──────── SOURCE INFORMATION ────────
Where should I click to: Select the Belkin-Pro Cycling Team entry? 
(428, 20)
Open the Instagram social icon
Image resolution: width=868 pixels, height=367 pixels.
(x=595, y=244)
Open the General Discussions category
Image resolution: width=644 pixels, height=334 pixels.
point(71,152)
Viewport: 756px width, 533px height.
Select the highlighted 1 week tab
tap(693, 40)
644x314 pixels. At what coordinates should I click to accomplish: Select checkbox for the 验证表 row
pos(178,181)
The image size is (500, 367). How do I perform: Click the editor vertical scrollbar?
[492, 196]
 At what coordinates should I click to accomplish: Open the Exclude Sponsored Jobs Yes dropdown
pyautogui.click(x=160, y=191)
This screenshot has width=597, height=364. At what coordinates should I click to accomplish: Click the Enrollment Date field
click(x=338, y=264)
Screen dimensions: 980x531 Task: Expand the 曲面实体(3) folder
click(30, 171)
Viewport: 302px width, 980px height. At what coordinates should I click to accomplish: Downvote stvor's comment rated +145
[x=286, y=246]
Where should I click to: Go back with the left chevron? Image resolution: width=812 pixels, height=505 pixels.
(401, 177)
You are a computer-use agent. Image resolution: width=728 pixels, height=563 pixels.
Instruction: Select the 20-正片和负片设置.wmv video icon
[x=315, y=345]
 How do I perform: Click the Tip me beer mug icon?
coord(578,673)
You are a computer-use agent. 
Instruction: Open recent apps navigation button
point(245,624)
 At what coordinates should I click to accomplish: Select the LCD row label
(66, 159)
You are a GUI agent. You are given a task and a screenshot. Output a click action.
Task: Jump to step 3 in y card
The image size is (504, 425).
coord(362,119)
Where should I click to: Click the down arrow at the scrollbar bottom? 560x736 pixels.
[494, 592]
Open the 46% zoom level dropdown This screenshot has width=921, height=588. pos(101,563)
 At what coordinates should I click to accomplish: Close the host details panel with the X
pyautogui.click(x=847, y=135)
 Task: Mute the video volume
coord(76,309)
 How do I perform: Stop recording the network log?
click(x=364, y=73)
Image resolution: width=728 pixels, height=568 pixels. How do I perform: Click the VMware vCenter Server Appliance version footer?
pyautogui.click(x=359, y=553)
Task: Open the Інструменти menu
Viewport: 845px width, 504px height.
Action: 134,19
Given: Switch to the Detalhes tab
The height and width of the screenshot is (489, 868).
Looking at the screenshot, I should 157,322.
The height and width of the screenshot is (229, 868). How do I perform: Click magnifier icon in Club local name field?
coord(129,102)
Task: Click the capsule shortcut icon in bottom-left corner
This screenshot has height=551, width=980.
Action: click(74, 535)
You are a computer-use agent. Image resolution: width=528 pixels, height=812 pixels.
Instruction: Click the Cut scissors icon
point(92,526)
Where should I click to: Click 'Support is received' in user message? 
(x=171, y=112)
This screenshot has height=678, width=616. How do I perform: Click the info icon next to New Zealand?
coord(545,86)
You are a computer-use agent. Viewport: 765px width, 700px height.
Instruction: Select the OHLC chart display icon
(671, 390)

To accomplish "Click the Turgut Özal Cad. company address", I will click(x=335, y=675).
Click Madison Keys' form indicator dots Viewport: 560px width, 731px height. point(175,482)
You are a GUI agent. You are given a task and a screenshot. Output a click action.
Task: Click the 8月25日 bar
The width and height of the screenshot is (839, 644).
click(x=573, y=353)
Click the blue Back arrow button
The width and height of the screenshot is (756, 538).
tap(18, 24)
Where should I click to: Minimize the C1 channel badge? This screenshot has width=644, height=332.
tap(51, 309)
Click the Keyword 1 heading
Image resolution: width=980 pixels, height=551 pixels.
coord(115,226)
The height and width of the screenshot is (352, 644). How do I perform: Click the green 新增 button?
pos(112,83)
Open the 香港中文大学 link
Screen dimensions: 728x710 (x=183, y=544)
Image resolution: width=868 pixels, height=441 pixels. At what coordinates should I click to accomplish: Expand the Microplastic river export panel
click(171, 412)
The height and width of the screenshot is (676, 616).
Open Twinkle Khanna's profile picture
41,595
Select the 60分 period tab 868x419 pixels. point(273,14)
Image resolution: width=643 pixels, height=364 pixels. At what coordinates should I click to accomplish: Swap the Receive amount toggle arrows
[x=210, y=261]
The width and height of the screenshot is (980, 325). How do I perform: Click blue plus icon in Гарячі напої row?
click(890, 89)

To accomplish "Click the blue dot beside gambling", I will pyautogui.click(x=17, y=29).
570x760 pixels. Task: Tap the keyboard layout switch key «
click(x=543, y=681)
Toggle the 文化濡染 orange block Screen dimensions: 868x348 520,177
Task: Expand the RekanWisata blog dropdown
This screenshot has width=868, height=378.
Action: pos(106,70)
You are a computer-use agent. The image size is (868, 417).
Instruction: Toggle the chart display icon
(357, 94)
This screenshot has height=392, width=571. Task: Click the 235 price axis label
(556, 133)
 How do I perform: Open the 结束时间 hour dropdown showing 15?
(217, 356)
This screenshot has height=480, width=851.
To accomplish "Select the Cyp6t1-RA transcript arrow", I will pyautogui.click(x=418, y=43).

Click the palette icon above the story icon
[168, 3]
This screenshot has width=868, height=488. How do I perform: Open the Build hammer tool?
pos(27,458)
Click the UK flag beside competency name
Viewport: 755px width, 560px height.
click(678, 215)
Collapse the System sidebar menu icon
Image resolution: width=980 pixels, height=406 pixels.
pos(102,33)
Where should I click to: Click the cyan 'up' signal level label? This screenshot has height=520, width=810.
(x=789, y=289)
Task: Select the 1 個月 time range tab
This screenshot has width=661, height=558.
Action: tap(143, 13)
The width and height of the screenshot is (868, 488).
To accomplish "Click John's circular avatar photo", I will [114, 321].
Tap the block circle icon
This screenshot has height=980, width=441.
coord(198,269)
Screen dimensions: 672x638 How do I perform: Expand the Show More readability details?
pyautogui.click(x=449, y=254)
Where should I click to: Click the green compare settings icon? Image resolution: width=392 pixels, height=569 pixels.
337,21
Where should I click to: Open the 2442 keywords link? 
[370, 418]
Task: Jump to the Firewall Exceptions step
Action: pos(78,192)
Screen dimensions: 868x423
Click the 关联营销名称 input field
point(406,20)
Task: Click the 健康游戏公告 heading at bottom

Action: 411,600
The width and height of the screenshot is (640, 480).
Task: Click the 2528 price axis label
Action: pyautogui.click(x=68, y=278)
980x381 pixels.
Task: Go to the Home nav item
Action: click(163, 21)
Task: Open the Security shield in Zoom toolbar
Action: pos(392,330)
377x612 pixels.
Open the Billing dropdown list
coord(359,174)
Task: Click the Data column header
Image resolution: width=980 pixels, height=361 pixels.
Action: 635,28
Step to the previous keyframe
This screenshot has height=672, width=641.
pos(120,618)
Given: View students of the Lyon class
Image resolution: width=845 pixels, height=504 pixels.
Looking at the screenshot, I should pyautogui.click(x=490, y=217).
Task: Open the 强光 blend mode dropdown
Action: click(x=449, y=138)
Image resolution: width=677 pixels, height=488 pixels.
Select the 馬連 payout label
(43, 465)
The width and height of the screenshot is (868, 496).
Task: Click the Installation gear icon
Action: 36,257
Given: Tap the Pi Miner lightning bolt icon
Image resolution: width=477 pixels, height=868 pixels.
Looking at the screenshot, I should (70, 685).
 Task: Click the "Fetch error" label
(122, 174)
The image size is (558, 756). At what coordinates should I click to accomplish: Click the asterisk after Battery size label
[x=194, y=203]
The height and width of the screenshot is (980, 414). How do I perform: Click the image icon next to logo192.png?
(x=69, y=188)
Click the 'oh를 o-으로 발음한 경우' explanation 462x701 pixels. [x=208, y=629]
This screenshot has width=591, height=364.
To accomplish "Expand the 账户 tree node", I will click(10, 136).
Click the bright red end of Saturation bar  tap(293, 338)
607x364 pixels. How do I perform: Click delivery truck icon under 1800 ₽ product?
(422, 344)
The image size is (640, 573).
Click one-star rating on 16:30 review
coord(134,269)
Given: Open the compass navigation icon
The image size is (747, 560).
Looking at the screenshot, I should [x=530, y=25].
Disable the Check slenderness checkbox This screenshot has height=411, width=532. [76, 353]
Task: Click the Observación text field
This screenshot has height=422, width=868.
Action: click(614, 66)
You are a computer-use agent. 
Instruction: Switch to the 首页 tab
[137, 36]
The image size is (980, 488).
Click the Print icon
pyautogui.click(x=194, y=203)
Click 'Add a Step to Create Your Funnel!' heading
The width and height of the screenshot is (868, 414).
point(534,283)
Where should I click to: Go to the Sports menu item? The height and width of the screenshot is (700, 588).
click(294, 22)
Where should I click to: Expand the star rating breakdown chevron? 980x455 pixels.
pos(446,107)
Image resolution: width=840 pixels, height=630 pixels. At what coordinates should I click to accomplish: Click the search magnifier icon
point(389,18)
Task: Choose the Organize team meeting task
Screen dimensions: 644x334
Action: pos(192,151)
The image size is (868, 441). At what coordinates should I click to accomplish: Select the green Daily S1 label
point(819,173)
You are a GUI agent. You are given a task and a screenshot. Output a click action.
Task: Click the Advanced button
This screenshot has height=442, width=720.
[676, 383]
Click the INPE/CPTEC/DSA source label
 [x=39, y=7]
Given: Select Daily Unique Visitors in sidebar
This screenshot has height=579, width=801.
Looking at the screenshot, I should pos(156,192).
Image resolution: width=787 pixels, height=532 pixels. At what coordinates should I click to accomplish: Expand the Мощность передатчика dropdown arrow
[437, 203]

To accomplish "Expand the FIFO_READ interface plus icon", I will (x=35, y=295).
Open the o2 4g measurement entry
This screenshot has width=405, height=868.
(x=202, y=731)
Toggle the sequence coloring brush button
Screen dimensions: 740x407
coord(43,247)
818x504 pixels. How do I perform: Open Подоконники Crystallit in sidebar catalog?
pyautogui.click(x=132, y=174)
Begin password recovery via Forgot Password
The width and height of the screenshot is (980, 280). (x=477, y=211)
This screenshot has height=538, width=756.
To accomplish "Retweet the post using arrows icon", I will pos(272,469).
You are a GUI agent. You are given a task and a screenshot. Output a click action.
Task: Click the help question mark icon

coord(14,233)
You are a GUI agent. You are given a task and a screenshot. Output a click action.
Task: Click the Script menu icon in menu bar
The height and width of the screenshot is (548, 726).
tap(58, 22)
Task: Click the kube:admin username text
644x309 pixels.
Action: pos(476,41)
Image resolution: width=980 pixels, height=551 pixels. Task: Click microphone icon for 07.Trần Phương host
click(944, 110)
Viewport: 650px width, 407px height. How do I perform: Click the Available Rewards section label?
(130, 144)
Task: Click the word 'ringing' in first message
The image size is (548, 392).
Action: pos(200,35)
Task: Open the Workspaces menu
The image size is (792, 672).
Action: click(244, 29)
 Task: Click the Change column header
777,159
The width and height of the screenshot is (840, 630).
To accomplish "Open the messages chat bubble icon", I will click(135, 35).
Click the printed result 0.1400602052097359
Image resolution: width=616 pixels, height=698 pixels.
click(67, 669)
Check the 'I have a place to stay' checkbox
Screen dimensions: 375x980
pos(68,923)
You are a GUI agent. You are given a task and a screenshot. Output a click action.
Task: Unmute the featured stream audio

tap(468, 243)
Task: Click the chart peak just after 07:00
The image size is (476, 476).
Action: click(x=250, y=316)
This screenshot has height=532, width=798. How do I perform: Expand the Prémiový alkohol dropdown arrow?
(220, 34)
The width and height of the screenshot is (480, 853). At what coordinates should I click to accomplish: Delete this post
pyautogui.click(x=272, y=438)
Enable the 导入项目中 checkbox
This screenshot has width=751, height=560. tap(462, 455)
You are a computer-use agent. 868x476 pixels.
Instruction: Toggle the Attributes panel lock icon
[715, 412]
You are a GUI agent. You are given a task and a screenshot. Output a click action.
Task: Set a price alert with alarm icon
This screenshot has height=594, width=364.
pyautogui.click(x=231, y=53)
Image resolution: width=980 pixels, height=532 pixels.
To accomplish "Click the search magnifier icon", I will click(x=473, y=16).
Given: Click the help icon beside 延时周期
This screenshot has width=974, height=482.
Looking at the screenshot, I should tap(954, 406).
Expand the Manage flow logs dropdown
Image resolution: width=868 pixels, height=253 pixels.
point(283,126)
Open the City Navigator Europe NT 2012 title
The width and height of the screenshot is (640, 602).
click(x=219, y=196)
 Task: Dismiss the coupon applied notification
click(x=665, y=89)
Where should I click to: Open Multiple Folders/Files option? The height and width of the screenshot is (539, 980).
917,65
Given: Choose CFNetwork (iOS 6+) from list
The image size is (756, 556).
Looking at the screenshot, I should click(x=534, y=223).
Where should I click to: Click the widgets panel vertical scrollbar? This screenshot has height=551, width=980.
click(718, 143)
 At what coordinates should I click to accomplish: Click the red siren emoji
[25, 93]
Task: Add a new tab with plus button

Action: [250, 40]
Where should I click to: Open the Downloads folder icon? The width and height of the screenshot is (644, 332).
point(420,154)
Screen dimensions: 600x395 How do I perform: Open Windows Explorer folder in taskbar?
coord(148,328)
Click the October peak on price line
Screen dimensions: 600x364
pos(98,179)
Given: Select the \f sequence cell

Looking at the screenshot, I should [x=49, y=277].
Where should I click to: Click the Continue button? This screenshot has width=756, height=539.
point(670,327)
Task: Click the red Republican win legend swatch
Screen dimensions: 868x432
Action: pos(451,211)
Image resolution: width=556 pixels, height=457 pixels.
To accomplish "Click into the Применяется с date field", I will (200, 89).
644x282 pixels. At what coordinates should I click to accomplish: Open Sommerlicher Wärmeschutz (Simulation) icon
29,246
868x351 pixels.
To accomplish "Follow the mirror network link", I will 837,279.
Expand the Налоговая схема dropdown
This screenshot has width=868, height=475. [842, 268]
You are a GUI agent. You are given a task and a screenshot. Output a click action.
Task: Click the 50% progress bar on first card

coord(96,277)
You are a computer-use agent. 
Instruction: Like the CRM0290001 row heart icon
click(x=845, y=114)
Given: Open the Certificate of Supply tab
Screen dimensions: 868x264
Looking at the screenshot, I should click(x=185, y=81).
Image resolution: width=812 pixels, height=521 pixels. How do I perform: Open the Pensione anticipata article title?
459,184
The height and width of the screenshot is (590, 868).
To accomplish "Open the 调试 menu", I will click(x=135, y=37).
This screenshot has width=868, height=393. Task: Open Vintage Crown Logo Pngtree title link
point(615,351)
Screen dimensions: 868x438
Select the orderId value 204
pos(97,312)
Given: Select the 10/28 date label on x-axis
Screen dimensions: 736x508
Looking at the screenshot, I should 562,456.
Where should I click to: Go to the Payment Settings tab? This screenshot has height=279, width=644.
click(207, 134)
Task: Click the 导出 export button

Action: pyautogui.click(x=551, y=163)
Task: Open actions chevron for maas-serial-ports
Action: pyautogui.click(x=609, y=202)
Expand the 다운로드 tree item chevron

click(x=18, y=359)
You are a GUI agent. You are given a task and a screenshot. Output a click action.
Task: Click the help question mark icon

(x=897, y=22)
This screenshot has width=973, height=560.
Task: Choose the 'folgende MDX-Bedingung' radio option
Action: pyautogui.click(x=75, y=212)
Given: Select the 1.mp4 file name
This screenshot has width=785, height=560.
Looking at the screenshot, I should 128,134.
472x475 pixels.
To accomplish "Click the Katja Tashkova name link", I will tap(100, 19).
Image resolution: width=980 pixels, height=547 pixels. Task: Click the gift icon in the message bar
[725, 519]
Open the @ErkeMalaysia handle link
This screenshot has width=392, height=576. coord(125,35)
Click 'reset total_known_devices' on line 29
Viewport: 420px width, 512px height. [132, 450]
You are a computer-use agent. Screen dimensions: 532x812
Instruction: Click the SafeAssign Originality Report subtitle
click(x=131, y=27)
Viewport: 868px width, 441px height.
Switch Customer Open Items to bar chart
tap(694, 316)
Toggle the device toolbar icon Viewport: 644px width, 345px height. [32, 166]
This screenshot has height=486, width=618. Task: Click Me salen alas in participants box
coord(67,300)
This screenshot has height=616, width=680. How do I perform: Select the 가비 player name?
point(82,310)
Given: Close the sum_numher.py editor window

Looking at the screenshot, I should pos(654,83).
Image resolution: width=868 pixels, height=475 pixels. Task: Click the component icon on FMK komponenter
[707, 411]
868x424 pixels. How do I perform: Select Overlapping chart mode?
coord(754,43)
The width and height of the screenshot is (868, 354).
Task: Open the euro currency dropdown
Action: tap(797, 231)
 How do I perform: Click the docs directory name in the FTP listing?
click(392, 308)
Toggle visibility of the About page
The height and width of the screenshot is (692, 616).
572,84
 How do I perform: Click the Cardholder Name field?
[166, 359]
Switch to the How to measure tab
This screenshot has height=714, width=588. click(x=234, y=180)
────────
*TASK DESCRIPTION:* Each line of the records with the word "computer" in it is to be copied.

*EXERCISE ANSWER:*
You are a computer-use agent. Image resolution: width=728 pixels, height=563 pixels.
You are a computer-use agent. 
You are a computer-use agent. Image resolution: width=528 pixels, height=812 pixels.
You are a computer-use agent. Viewport: 765px width, 700px height.
You are a computer-use agent. The image size is (868, 417).
You are a computer-use agent. 
You are a computer-use agent. 868x476 pixels.
You are a computer-use agent. 
You are a computer-use agent. Screen dimensions: 532x812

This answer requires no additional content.